SLURM SCI User Hand-on
Use
Slurm is the software responsible for managing and allocating the cluster resources when you submit a job. You need to define the job requirements in order to submit a job. The most commonly used parameters are:
- -J JobName: Job name
- --time=DD-HH:MM:SS: The expected time the job will run for (walltime). Format DD=days, HH=hours, MM=minutes, SS= seconds (Default dependent on partition, 1 day for batch partition)
- --mem-per-cpu=MMMM: Memory per CPU core (in MB). Default 2048 (DefMemPerCPU=2048)
- --ntasks=X: Number of MPI tasks. Default 1 task.
- --cpus-per-task=Y: Number of OpenMP threads. Default 1 thread.
- --nodes=Z: Number of nodes. Default 1 node.
- --gpus=[type:]\<number>
--gpus-per-node=[type:]\<number>
--gpus-per-socket=[type:]\<number>
--gpus-per-task=[type:]\<number> GPUs for the job
IMPORTANT: the more accuracy in the job requirements, the more efficient the cluster will be.
You can define those requirements as options of the sbatch command or include them in the submit script headers. Example:
#!/bin/bash
#SBATCH -J JobName
#SBATCH --time=08:00:00 # Walltime
#SBATCH --mem-per-cpu=4096 # memory/cpu (in MB)

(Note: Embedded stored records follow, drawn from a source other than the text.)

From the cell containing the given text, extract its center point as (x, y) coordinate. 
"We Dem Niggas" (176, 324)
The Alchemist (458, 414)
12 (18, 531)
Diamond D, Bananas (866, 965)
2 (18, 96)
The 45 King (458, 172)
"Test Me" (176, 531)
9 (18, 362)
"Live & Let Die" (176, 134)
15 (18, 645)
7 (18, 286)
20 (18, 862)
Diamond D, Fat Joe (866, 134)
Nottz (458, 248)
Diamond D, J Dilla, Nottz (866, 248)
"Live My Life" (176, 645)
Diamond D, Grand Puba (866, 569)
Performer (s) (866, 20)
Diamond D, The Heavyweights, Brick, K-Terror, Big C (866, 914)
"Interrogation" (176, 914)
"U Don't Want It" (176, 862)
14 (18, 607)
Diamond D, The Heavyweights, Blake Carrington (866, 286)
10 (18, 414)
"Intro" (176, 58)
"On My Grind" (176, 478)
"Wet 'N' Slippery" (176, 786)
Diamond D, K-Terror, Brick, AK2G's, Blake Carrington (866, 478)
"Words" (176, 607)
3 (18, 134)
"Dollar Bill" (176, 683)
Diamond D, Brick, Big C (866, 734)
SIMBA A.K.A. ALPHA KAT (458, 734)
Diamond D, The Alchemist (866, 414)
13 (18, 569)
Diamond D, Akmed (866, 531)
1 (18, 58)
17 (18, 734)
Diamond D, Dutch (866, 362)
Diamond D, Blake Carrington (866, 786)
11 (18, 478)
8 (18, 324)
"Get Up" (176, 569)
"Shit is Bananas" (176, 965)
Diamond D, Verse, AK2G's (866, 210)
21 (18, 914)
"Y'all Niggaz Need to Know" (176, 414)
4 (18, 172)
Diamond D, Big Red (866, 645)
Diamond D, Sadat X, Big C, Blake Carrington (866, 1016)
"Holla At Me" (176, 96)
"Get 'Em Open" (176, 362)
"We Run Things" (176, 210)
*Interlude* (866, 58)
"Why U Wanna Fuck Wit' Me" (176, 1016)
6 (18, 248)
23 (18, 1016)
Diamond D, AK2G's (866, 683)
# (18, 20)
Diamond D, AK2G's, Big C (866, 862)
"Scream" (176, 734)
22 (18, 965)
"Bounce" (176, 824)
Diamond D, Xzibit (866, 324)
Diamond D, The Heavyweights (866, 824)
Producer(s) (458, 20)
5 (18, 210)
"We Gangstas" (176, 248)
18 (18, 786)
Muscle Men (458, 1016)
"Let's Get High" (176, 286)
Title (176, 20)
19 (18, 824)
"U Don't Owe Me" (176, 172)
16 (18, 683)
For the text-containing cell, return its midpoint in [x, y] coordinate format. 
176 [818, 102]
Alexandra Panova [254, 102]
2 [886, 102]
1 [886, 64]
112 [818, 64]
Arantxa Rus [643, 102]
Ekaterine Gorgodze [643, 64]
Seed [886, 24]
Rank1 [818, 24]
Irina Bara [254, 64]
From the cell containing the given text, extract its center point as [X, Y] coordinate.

#SBATCH --ntasks=2 # 2 tasks
#SBATCH --cpus-per-task=4 # number of cores per task
#SBATCH --nodes=1 # number of nodes
#SBATCH --gpus-per-node=nvidia_h200:2 # gpus h200 per node
Jobs states
| State | Abbreviation | Description |
|---|---|---|
| BOOT_FAIL | BF | Job terminated due to a launch or boot failure, typically caused by hardware issues (e.g., unable to boot a node or block and the job cannot be requeued). |
| CANCELLED | CA | Job was explicitly cancelled by the user or system administrator. The job may or may not have been initiated. |
| COMPLETED | CD | Job has terminated all processes on all nodes with an exit code of zero (successful completion). |
| COMPLETING | CG | Job is in the process of completing. Some processes on some nodes may still be active while SLURM cleans up resources. |
| CONFIGURING | CF | Job is being configured, typically waiting for nodes to be allocated before execution begins. |
| DEADLINE | DL | Job terminated upon reaching its deadline. |
| FAILED | F | Job terminated with a non-zero exit code or experienced another failure condition. |
| NODE_FAIL | NF | Job terminated due to failure of one or more allocated nodes. |
| OUT_OF_MEMORY | OOM | Job was terminated after exceeding its allocated memory. |
| PENDING | PD | Job is awaiting resource allocation. |
| PREEMPTED | PR | Job was terminated (or suspended) due to preemption by another job with higher priority. |
| RUNNING | R | Job currently has an allocation and is executing. |
| RESV_DEL_HOLD | RD | Job is being held because the requested reservation was deleted. |
| REQUEUE_HOLD | RH | Held job is being requeued. |
| REQUEUED | RQ | Completing or failed job has been requeued for another execution attempt. |
| RESIZING | RS | Job is changing its size (e.g., adding or releasing nodes). |
| REVOKED | RV | Job was revoked, typically due to dependency problems or system maintenance. |
| SIGNALING | SI | SLURM is signaling the job (e.g., sending SIGTERM or SIGKILL). |
| SPECIAL_EXIT | SE | Job terminated with a special exit condition defined by the system. |
| STOPPED | ST | Job has an allocation, but execution has been stopped with a SIGSTOP signal. CPUs remain allocated to the job. |
| SUSPENDED | S | Job has an allocation but execution is suspended and CPUs are released for other jobs. |
| TIMEOUT | TO | Job terminated after reaching its time limit. |
Default priority
Slurm gives each job a priority, and works to free up appropriate resources for the highest-priority job. At regular intervals, Slurm will recalculate the priorities of all jobs. The priority could be based on different factors, each one with different weight:
- Fairshare: your job will be given an initial score based on your share and your historical use of the cluster, with your recent use being given more weight.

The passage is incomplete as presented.